** WORK INSTRUCTIONS **
Give back every line of the data, word for word.

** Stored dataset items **
'''

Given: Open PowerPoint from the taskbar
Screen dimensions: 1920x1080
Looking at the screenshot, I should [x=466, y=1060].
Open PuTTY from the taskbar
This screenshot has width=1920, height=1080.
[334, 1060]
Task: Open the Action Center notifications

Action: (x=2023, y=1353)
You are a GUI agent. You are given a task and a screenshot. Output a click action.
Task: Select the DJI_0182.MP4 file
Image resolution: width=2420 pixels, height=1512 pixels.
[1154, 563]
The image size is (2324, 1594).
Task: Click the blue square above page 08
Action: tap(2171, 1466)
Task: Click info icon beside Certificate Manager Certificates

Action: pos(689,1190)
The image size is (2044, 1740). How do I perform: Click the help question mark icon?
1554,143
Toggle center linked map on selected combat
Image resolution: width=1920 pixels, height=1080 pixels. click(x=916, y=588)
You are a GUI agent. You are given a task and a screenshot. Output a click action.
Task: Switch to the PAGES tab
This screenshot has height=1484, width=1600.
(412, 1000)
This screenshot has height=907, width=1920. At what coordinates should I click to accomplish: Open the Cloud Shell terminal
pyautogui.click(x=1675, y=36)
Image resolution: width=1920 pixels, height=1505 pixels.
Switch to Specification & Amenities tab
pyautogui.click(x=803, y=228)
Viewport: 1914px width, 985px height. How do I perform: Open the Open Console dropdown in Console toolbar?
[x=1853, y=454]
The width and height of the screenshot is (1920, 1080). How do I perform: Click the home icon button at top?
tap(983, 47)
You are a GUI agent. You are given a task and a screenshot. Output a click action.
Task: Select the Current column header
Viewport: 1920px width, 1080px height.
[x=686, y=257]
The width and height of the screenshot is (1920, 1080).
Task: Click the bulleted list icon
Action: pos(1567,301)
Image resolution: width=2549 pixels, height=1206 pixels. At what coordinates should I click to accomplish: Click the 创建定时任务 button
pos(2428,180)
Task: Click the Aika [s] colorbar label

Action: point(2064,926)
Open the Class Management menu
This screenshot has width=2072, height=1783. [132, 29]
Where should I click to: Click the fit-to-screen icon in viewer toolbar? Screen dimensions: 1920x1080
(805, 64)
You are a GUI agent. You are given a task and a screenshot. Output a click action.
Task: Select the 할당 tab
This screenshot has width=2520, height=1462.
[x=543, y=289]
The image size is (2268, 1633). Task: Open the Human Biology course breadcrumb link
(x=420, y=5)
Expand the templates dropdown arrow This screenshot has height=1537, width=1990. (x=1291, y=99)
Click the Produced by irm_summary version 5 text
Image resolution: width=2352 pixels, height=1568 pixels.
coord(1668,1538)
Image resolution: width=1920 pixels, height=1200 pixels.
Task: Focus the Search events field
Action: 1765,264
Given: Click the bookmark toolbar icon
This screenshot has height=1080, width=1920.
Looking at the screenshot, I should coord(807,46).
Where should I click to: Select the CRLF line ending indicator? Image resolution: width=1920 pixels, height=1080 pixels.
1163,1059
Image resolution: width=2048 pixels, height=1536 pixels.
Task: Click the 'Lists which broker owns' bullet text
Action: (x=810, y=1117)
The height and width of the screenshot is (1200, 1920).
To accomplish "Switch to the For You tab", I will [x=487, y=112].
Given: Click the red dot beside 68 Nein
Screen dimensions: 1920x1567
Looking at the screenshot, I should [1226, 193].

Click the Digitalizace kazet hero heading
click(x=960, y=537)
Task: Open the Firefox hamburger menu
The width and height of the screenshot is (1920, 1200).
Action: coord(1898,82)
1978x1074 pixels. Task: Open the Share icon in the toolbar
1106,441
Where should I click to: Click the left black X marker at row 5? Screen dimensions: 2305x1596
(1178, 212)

'''

** FINAL ANSWER **
Given: Open PowerPoint from the taskbar
Screen dimensions: 1920x1080
Looking at the screenshot, I should [x=466, y=1060].
Open PuTTY from the taskbar
This screenshot has width=1920, height=1080.
[334, 1060]
Task: Open the Action Center notifications

Action: (x=2023, y=1353)
You are a GUI agent. You are given a task and a screenshot. Output a click action.
Task: Select the DJI_0182.MP4 file
Image resolution: width=2420 pixels, height=1512 pixels.
[1154, 563]
The image size is (2324, 1594).
Task: Click the blue square above page 08
Action: tap(2171, 1466)
Task: Click info icon beside Certificate Manager Certificates

Action: pos(689,1190)
The image size is (2044, 1740). How do I perform: Click the help question mark icon?
1554,143
Toggle center linked map on selected combat
Image resolution: width=1920 pixels, height=1080 pixels. click(x=916, y=588)
You are a GUI agent. You are given a task and a screenshot. Output a click action.
Task: Switch to the PAGES tab
This screenshot has height=1484, width=1600.
(412, 1000)
This screenshot has height=907, width=1920. At what coordinates should I click to accomplish: Open the Cloud Shell terminal
pyautogui.click(x=1675, y=36)
Image resolution: width=1920 pixels, height=1505 pixels.
Switch to Specification & Amenities tab
pyautogui.click(x=803, y=228)
Viewport: 1914px width, 985px height. How do I perform: Open the Open Console dropdown in Console toolbar?
[x=1853, y=454]
The width and height of the screenshot is (1920, 1080). How do I perform: Click the home icon button at top?
tap(983, 47)
You are a GUI agent. You are given a task and a screenshot. Output a click action.
Task: Select the Current column header
Viewport: 1920px width, 1080px height.
[x=686, y=257]
The width and height of the screenshot is (1920, 1080).
Task: Click the bulleted list icon
Action: pos(1567,301)
Image resolution: width=2549 pixels, height=1206 pixels. At what coordinates should I click to accomplish: Click the 创建定时任务 button
pos(2428,180)
Task: Click the Aika [s] colorbar label

Action: point(2064,926)
Open the Class Management menu
This screenshot has width=2072, height=1783. [132, 29]
Where should I click to: Click the fit-to-screen icon in viewer toolbar? Screen dimensions: 1920x1080
(805, 64)
You are a GUI agent. You are given a task and a screenshot. Output a click action.
Task: Select the 할당 tab
This screenshot has width=2520, height=1462.
[x=543, y=289]
The image size is (2268, 1633). Task: Open the Human Biology course breadcrumb link
(x=420, y=5)
Expand the templates dropdown arrow This screenshot has height=1537, width=1990. (x=1291, y=99)
Click the Produced by irm_summary version 5 text
Image resolution: width=2352 pixels, height=1568 pixels.
coord(1668,1538)
Image resolution: width=1920 pixels, height=1200 pixels.
Task: Focus the Search events field
Action: 1765,264
Given: Click the bookmark toolbar icon
This screenshot has height=1080, width=1920.
Looking at the screenshot, I should coord(807,46).
Where should I click to: Select the CRLF line ending indicator? Image resolution: width=1920 pixels, height=1080 pixels.
1163,1059
Image resolution: width=2048 pixels, height=1536 pixels.
Task: Click the 'Lists which broker owns' bullet text
Action: (x=810, y=1117)
The height and width of the screenshot is (1200, 1920).
To accomplish "Switch to the For You tab", I will [x=487, y=112].
Given: Click the red dot beside 68 Nein
Screen dimensions: 1920x1567
Looking at the screenshot, I should [1226, 193].

Click the Digitalizace kazet hero heading
click(x=960, y=537)
Task: Open the Firefox hamburger menu
The width and height of the screenshot is (1920, 1200).
Action: coord(1898,82)
1978x1074 pixels. Task: Open the Share icon in the toolbar
1106,441
Where should I click to: Click the left black X marker at row 5? Screen dimensions: 2305x1596
(1178, 212)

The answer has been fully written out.